Читаем Человеческая природа в литературной утопии. «Мы» Замятина полностью

1. Книги как дети

Великая книга словно клубок ниток в руках ребенка – точка, не имеющая измерений и задающая бесконечное число направлений. Тем легче понять, почему в утопии, обществе предельно регламентированном и потому весьма бдительном к возможным нарушениям, как правило, нет места ни настоящей литературе, ни игре. Вспомним часто цитируемые слова Замятина: «Мои дети – мои книги; других у меня нет» [Замятин 2003–2011,3:186]. Его признание интерпретируется психоанализом как анальноэротическая фантазия, при которой художник смешивает творения своего ума с биологическим потомством[38]. И вправду, начиная свой дневник, Д-503 чувствует некое пробуждение жизни сродни ощущению беременной женщины, впервые услышавшей в себе пульс будущего младенца [140]. Фантазия реалистична: взглянув на это родительское отношение глазами радикального социобиолога, например Р. Докинза, мы могли бы сказать, что мемы[39] таких произведений, как «Мы», передают литературное наследие Замятина в будущее, как если бы они были культурным эквивалентом его генетической информации (см. [Докинз 2013: 172–183]). В конце концов, Замятин как источник интеллектуального воздействия сегодня жив именно благодаря его книгам. Но если попробовать мыслить в другом измерении, мы можем поверить на слово Замятину и предположить, что его книги похожи на его несуществующих детей, поскольку в том, как они написаны, есть нечто детское.

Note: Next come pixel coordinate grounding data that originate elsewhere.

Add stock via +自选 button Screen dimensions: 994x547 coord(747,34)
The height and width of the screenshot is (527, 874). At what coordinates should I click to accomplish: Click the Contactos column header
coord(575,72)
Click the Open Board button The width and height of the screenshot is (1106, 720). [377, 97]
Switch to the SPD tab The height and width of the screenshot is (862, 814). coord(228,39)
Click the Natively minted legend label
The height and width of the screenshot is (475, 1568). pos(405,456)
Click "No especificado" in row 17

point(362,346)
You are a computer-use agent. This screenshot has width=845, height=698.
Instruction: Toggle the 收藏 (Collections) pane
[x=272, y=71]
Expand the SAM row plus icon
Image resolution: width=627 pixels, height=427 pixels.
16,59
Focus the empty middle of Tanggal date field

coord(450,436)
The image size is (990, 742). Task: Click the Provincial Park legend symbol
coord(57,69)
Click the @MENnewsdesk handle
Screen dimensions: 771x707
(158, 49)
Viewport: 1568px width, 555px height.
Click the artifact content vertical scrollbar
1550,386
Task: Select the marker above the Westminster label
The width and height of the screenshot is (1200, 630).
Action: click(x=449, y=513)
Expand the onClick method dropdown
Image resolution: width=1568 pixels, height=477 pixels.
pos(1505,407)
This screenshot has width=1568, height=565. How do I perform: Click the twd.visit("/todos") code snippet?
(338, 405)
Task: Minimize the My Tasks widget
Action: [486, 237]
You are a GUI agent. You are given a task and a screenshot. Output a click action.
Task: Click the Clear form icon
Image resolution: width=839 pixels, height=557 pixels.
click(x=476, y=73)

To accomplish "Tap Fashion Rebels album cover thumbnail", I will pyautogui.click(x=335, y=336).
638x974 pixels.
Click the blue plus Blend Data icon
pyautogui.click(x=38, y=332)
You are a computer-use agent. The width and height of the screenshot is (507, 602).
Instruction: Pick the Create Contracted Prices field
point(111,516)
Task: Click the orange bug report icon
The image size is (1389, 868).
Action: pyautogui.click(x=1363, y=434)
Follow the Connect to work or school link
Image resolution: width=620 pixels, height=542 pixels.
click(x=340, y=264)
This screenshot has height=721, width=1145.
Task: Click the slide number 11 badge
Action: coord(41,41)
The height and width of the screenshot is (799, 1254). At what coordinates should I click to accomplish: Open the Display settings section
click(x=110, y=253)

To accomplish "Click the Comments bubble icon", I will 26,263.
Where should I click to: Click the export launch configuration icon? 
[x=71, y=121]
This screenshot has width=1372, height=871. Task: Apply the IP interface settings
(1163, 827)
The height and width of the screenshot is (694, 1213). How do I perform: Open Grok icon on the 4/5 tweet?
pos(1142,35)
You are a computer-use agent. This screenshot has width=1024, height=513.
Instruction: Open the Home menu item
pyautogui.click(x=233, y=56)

Замятин приглашает нас отнестись к «Мы» как к живому человеку – недаром заглавием служит личное местоимение. К тому же роман написан от первого лица и открывается словом «я» [139]. Текст представляет собой проекцию личности Д-503. Постижение этой личности и составляет значительную часть нашего эстетического интереса: чем большую близость мы ощущаем с нашим рассказчиком, тем сильнее «прикипаем» к тексту. 1-330 отмечает: «Человек – как роман: до самой последней страницы не знаешь, чем кончится» [246]. По сути, нет ничего необычного в том, что жизнь главного героя совпадает с жизнью повествующего о нем текста. Своеобразие «Мы» в том, что Замятин, как бы играя, настраивает читателя на поражение: развязка знаменует конец Д-503 как личности, которую стоит познавать, – но не конец восстания против Единого Государства.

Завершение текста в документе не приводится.